**Verilen görev**
Aşağıdaki materyalde "WZÓR (96, 1589)" geçen satırdan başlayıp "02 43 95 00 60 (228, 1200)" geçen satır da dahil olmak üzere bu satırları olduğu gibi tekrar yazın. Resimleri cevabınıza almayın.

**Kelime ve öğe konumlandırma verileri**
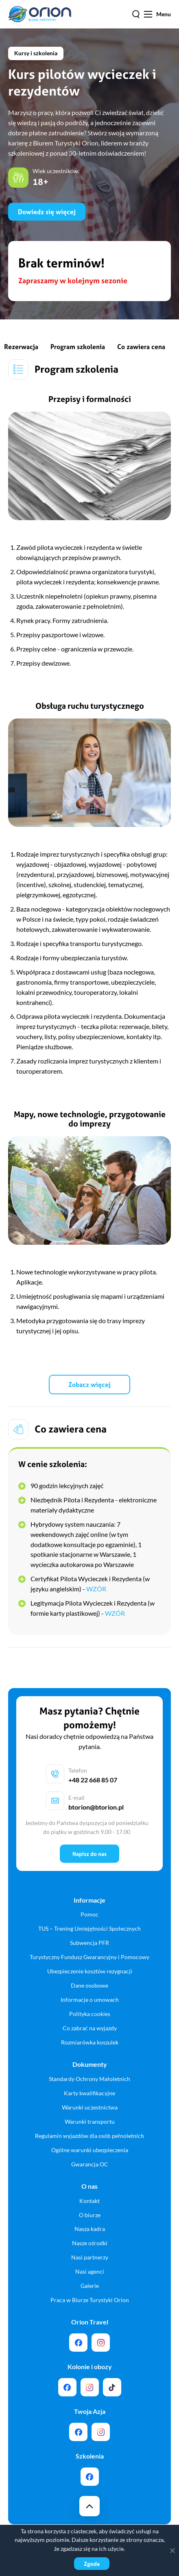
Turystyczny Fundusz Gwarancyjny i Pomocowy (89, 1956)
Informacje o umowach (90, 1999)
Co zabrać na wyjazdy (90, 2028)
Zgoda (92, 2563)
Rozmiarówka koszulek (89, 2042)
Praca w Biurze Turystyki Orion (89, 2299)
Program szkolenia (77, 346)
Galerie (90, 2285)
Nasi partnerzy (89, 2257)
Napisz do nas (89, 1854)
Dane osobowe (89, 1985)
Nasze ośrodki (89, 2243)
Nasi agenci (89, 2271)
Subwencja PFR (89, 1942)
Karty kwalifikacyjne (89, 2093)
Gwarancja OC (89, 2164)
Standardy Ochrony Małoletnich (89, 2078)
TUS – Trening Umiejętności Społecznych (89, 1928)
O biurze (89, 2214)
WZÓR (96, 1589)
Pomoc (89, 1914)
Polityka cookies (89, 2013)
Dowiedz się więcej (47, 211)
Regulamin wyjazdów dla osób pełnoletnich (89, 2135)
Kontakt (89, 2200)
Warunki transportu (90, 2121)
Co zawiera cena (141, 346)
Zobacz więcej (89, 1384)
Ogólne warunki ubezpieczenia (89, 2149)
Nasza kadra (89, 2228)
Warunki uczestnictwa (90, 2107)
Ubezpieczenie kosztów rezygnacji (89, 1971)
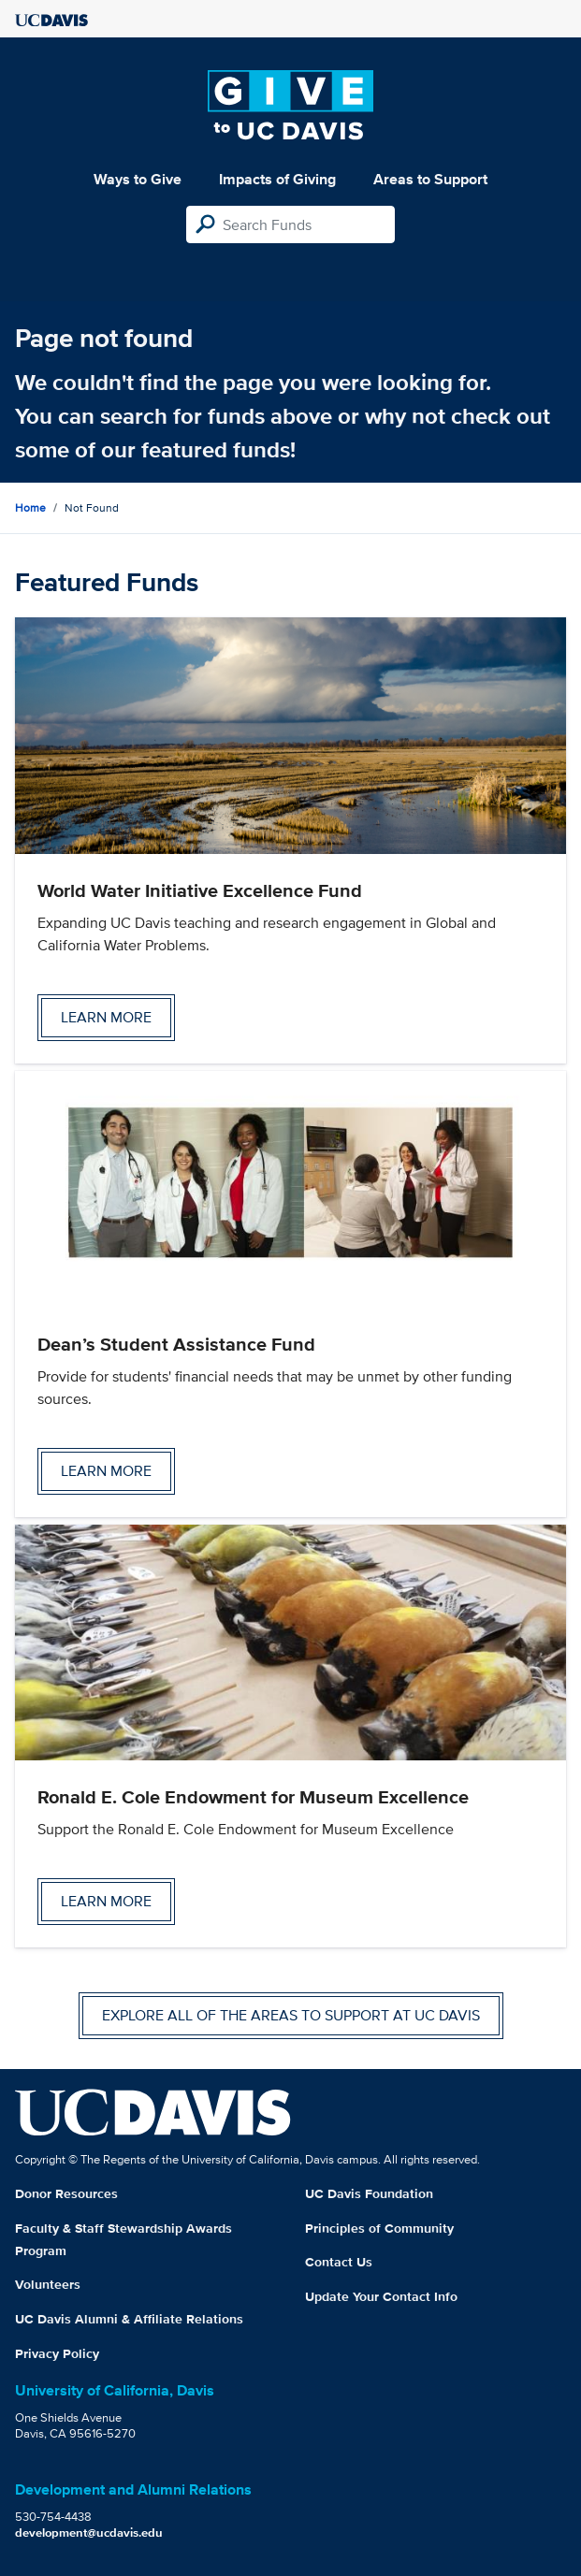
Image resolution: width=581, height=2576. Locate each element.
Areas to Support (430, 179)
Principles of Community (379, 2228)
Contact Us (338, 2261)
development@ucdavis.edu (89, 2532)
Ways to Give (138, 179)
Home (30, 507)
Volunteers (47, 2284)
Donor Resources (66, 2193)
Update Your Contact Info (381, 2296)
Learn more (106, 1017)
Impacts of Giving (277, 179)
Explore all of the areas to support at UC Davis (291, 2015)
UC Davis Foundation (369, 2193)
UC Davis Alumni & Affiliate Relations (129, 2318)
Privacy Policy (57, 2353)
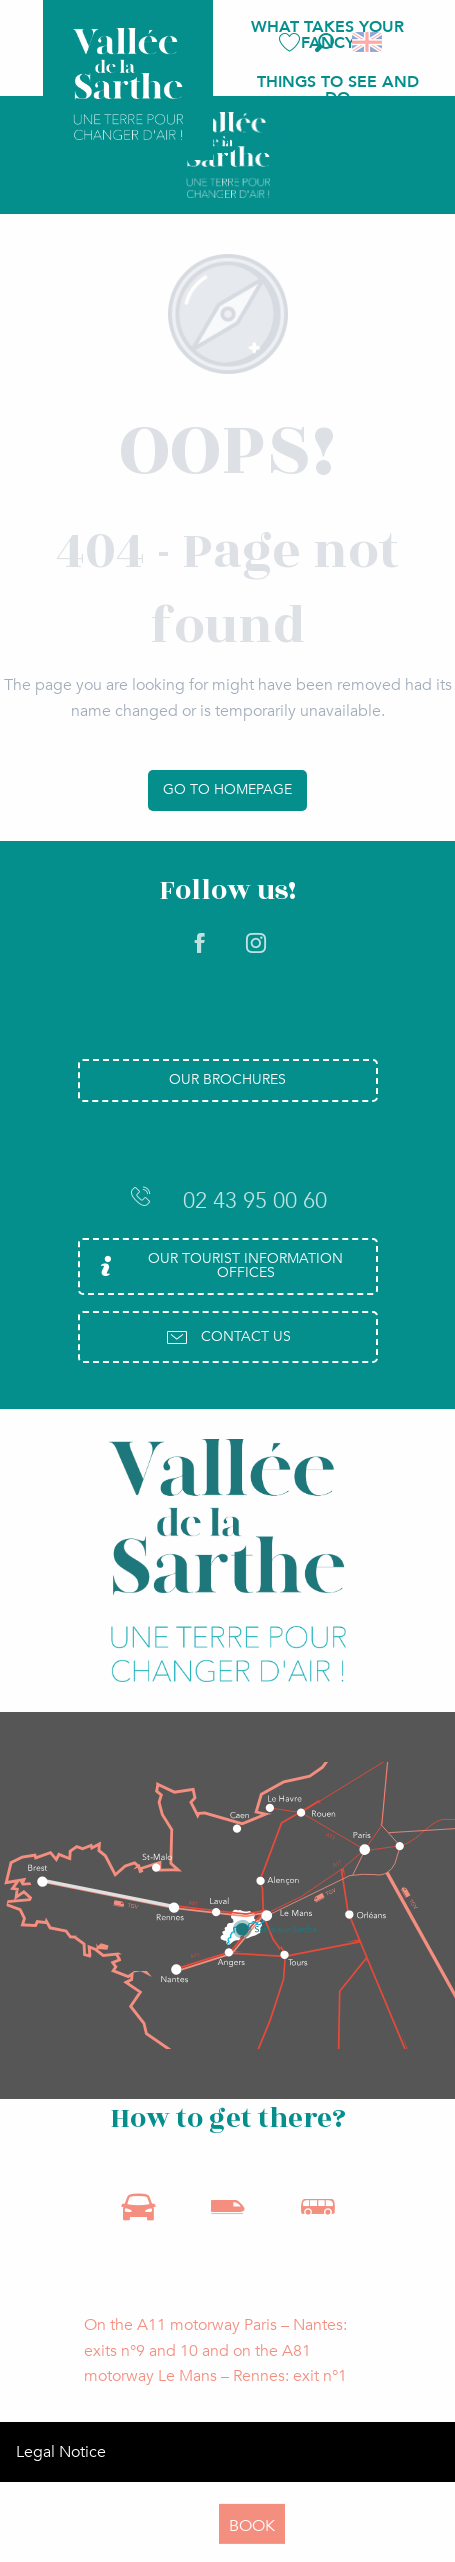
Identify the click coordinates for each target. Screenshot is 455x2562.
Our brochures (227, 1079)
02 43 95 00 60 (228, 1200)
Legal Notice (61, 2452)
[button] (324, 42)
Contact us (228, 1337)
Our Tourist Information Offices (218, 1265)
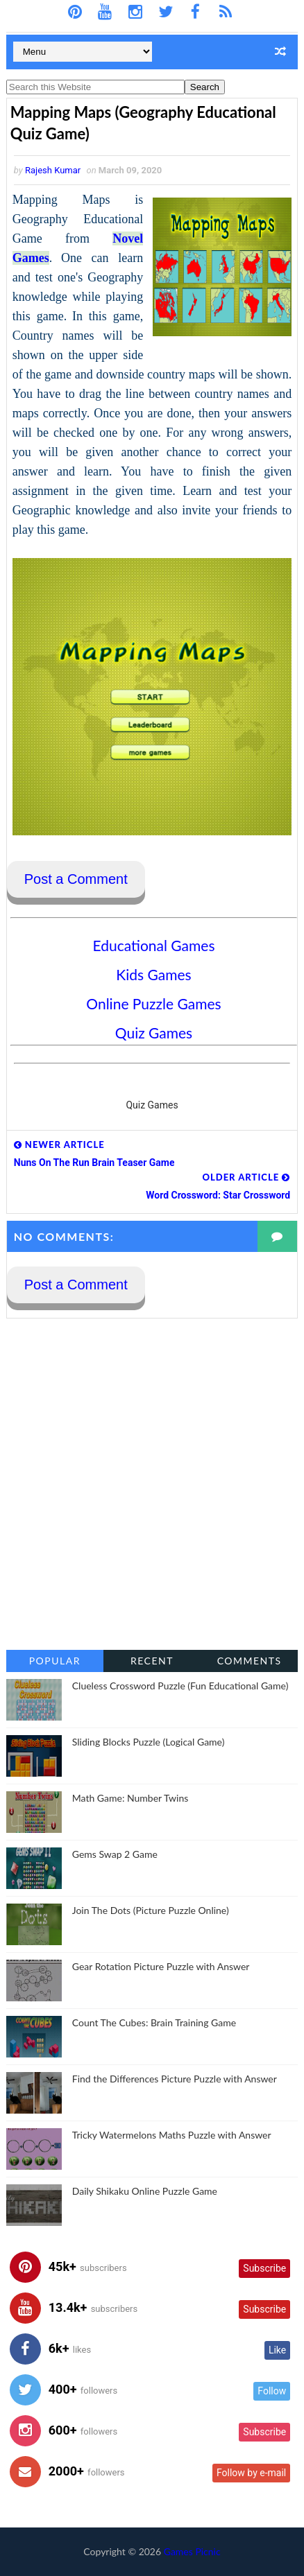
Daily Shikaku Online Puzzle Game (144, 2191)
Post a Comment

**Alıştırma cevabı**
WZÓR (96, 1589)
Pomoc (89, 1914)
Polityka cookies (89, 2013)
Dowiedz się więcej (47, 211)
Regulamin wyjazdów dla osób pełnoletnich (89, 2135)
Kontakt (89, 2200)
Warunki transportu (90, 2121)
Co zawiera cena (141, 346)
Zobacz więcej (89, 1384)
Ogólne warunki ubezpieczenia (89, 2149)
Nasza kadra (89, 2228)
Warunki uczestnictwa (90, 2107)
Ubezpieczenie kosztów rezygnacji (89, 1971)
Image resolution: width=581, height=2576. Locate each element.
Areas to Support (430, 179)
Principles of Community (379, 2228)
Contact Us (338, 2261)
development@ucdavis.edu (89, 2532)
Ways to Give (138, 179)
Home (30, 507)
Volunteers (47, 2284)
Donor Resources (66, 2193)
Update Your Contact Info (381, 2296)
Learn more (106, 1017)
Impacts of Giving (277, 179)
Explore all of the areas to support at UC Davis (291, 2015)
UC Davis Foundation (369, 2193)
UC Davis Alumni & Affiliate Relations (129, 2318)
Privacy Policy (57, 2353)
Identify the click coordinates for each target. Screenshot is 455x2562.
Our brochures (227, 1079)
02 43 95 00 60 (228, 1200)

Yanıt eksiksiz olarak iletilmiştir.